* Provided text
The model inputs are in the form:
[CLS] Sentence A [SEP] Sentence B [SEP]
With a probability of 0.5, sentence A and sentence B are consecutive in the original corpus; otherwise, sentence B is a random sentence from the corpus. The combined length of the two "sentences" must be less than 512 tokens.
The masking procedure for each sentence:
- 15% of the tokens are masked.
- In 80% of cases, masked tokens are replaced by [MASK].
- In 10% of cases, masked tokens are replaced by a random token.
- In the remaining 10% of cases, masked tokens remain unchanged.
Pretraining
The model was trained on 8 - core cloud TPUs from Google Colab for 600k steps with a batch size of 128. The sequence length was limited to 512 throughout the training. The optimizer used was Adam with a learning rate of 5e - 5, beta₁ = 0.9, beta₂ = 0.999, a weight decay of 0.01, a learning rate warm - up for 10,000 steps, and linear decay of the learning rate afterward.

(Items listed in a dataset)

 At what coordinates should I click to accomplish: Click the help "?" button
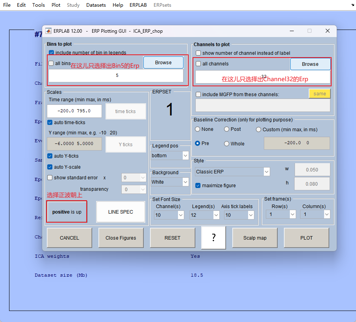[x=213, y=238]
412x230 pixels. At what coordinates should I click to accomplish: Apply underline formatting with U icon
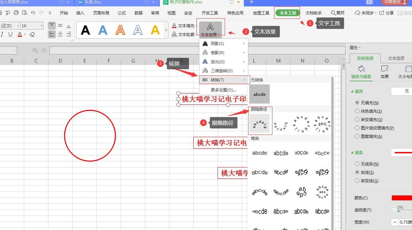pyautogui.click(x=10, y=34)
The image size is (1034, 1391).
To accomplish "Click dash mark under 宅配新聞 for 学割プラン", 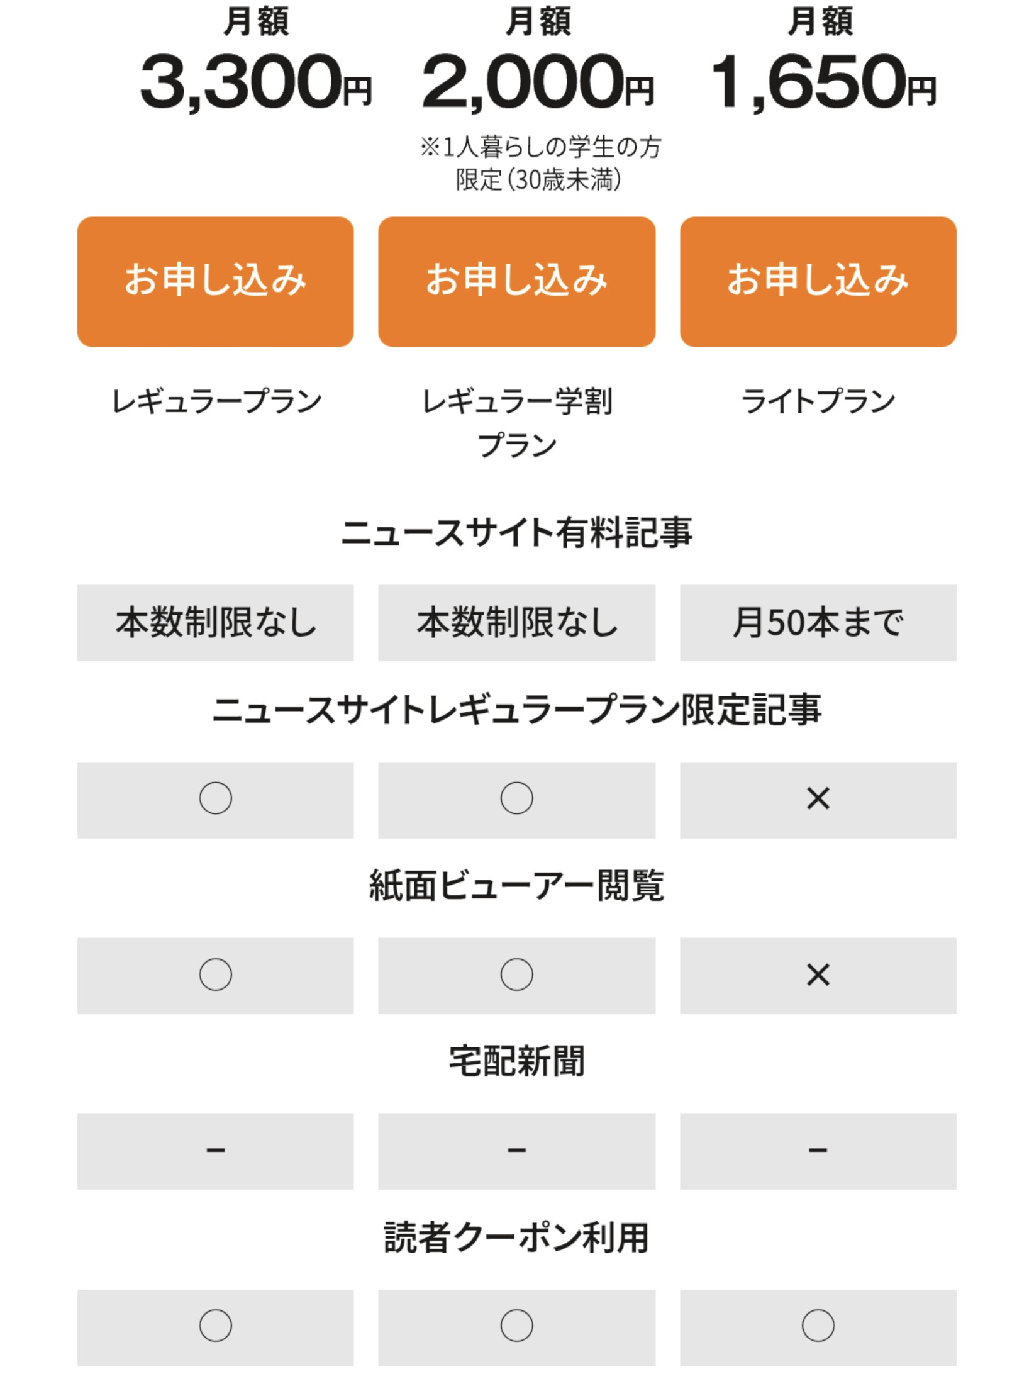I will (x=516, y=1150).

* Task item
Reproduce the passage on model inputs, masking, and pretraining verbatim, from start to finish. These rows are separate from the text above and stand on their own.

* Solution to this problem
The model inputs are in the form:
[CLS] Sentence A [SEP] Sentence B [SEP]
With a probability of 0.5, sentence A and sentence B are consecutive in the original corpus; otherwise, sentence B is a random sentence from the corpus. The combined length of the two "sentences" must be less than 512 tokens.
The masking procedure for each sentence:
- 15% of the tokens are masked.
- In 80% of cases, masked tokens are replaced by [MASK].
- In 10% of cases, masked tokens are replaced by a random token.
- In the remaining 10% of cases, masked tokens remain unchanged.
Pretraining
The model was trained on 8 - core cloud TPUs from Google Colab for 600k steps with a batch size of 128. The sequence length was limited to 512 throughout the training. The optimizer used was Adam with a learning rate of 5e - 5, beta₁ = 0.9, beta₂ = 0.999, a weight decay of 0.01, a learning rate warm - up for 10,000 steps, and linear decay of the learning rate afterward.